### INPUT FOR THIS TASK ###
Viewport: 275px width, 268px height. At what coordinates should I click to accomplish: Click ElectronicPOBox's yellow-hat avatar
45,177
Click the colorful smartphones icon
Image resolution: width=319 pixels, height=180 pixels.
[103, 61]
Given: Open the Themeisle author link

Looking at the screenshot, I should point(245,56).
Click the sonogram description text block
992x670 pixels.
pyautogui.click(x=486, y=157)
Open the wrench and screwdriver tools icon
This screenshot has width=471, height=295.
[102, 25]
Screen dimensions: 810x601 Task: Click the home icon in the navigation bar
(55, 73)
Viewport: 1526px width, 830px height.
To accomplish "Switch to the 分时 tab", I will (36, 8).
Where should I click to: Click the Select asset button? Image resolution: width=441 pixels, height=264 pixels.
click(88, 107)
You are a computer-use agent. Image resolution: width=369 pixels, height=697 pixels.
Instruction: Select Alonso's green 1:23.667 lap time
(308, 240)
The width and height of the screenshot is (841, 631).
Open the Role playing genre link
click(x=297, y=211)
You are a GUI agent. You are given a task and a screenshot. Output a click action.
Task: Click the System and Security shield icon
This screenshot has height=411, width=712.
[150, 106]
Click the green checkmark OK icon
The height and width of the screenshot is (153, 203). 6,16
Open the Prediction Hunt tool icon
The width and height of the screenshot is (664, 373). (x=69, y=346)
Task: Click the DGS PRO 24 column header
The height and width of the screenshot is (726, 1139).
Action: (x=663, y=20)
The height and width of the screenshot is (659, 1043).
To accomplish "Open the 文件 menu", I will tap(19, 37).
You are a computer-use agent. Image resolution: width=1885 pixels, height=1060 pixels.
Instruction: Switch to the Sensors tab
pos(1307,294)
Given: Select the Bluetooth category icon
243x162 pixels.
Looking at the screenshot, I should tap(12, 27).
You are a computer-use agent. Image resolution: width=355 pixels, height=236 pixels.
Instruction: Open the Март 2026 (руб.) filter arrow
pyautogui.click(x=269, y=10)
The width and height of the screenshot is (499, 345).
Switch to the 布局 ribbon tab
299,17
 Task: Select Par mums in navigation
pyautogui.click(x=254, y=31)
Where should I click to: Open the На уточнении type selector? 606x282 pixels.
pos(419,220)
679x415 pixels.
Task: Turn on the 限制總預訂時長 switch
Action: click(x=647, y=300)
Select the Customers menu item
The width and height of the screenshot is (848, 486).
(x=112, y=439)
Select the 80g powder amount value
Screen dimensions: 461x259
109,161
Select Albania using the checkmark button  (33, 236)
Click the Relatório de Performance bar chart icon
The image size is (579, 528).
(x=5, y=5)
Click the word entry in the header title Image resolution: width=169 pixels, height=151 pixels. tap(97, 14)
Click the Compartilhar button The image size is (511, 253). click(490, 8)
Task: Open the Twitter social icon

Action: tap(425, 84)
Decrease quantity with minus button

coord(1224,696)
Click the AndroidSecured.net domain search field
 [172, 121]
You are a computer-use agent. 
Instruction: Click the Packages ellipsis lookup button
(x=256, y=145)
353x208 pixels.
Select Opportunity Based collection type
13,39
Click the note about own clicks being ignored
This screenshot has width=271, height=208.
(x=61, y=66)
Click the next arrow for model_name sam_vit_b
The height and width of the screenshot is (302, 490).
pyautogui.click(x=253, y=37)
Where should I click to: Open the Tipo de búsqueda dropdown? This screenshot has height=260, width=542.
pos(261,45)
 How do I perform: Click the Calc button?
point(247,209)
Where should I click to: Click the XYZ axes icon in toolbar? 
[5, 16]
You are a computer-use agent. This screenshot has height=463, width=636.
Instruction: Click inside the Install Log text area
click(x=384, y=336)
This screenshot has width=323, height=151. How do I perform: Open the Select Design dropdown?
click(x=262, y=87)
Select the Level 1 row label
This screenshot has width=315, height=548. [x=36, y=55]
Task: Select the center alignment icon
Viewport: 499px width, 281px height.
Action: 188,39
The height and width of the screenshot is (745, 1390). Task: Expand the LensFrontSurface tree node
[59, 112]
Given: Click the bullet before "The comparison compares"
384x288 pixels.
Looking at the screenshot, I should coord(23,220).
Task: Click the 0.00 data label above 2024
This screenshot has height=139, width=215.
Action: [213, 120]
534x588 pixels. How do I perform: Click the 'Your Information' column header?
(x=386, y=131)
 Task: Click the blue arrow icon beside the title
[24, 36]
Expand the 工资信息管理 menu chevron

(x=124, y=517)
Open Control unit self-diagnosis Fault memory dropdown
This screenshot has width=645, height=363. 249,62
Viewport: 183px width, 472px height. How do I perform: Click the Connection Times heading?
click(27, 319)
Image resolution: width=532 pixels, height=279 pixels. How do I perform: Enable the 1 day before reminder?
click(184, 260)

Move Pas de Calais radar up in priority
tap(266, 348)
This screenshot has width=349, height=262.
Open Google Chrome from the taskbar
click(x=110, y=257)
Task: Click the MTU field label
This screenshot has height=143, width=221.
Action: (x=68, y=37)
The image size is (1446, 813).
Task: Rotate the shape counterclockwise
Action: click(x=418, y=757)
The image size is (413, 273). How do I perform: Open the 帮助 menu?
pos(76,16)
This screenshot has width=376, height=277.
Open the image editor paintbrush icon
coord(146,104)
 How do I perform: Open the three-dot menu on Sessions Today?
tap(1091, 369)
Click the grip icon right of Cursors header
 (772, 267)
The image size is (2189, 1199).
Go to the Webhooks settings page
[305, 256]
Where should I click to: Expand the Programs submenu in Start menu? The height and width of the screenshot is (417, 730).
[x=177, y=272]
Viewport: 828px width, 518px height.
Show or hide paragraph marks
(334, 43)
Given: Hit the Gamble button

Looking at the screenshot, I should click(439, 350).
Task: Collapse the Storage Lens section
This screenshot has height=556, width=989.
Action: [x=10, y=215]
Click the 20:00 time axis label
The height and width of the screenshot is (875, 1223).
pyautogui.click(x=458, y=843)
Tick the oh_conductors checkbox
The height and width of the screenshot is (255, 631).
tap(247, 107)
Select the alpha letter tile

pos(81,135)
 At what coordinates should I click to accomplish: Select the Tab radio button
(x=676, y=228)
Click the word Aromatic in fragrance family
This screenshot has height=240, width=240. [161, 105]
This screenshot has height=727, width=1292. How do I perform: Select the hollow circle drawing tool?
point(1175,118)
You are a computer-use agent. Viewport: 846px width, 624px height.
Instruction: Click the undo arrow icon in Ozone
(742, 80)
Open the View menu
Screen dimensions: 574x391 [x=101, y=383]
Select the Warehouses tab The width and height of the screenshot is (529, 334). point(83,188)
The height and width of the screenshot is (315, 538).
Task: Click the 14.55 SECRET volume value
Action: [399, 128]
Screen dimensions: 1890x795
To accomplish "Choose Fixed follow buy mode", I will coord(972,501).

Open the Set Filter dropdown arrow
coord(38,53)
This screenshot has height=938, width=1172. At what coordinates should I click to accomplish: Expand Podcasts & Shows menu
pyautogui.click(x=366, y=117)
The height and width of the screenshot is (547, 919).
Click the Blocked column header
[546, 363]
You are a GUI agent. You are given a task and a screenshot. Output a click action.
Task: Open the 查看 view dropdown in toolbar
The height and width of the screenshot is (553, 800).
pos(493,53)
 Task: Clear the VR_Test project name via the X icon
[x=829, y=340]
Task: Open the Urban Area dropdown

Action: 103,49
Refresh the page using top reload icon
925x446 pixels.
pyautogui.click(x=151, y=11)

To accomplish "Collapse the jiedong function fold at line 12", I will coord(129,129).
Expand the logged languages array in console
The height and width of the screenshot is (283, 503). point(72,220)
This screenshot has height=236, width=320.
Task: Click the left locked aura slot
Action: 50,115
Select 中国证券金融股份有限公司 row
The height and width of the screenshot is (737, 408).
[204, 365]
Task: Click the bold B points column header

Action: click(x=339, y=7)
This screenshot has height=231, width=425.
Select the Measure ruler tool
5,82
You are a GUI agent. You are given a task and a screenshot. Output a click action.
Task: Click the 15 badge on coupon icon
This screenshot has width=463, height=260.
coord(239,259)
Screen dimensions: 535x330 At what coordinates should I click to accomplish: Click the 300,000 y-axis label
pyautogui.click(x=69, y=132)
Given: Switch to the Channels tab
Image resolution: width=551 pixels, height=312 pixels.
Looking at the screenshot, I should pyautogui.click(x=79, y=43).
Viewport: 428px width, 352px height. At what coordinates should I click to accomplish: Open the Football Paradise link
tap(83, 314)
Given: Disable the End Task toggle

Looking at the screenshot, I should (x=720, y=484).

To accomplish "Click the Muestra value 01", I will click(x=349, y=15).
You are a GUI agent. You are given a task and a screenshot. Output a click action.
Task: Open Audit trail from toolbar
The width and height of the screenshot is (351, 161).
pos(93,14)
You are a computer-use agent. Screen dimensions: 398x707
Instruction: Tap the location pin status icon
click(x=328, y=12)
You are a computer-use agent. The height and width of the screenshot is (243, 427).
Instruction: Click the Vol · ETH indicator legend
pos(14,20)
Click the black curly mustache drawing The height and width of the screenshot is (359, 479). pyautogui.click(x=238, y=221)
###
• **WRITTEN TASK**
Express the material from the line with "Open the View menu" to the line with "I will coord(972,501)." as a JSON list of strings, one string per line, leaving out blank lines.

• **ANSWER TO THE EXERCISE**
[
  "Open the View menu",
  "Screen dimensions: 574x391 [x=101, y=383]",
  "Select the Warehouses tab The width and height of the screenshot is (529, 334). point(83,188)",
  "The height and width of the screenshot is (315, 538).",
  "Task: Click the 14.55 SECRET volume value",
  "Action: [399, 128]",
  "Screen dimensions: 1890x795",
  "To accomplish \"Choose Fixed follow buy mode\", I will coord(972,501)."
]